[Source records — start]

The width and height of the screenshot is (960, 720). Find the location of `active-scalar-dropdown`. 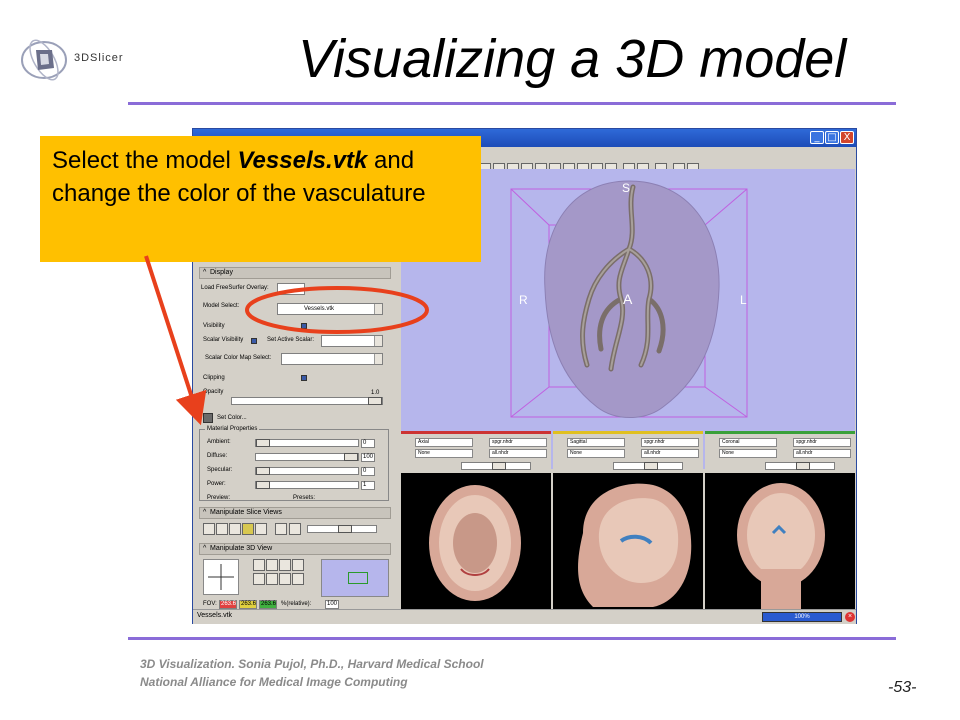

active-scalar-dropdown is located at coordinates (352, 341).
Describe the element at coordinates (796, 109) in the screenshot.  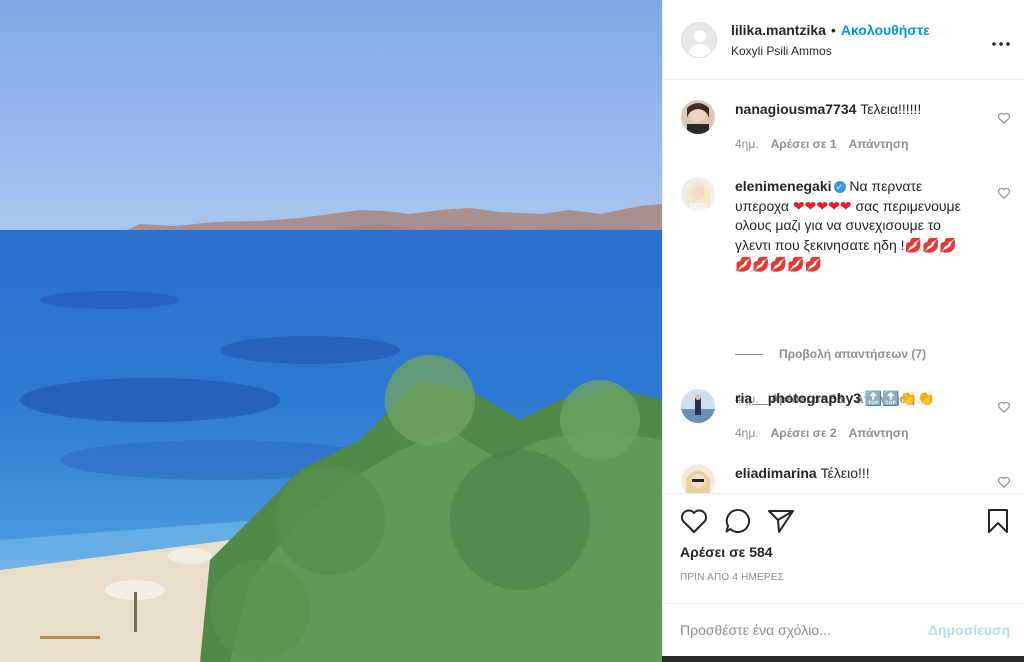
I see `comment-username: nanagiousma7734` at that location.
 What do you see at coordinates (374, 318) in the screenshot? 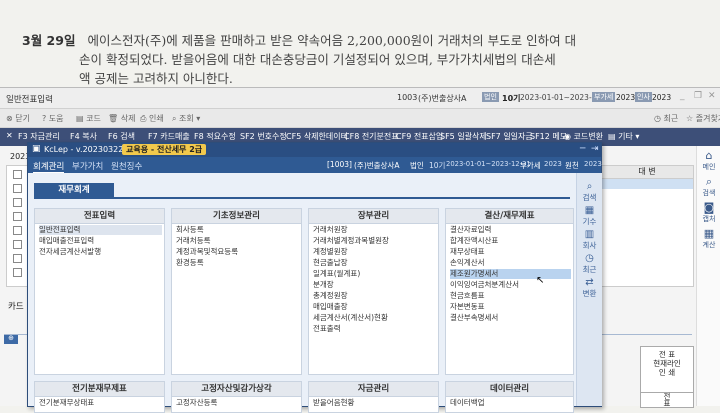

[Source records — finish]

§ What the task requires
Rewrite the listing from the line containing "Describe the element" through its end, with "screenshot" changed to "image" and nothing else altered. Leave the pictures out of your answer.

§ Reply
Describe the element at coordinates (796, 109) in the image.  
I see `comment-username: nanagiousma7734` at that location.
 What do you see at coordinates (374, 318) in the image? 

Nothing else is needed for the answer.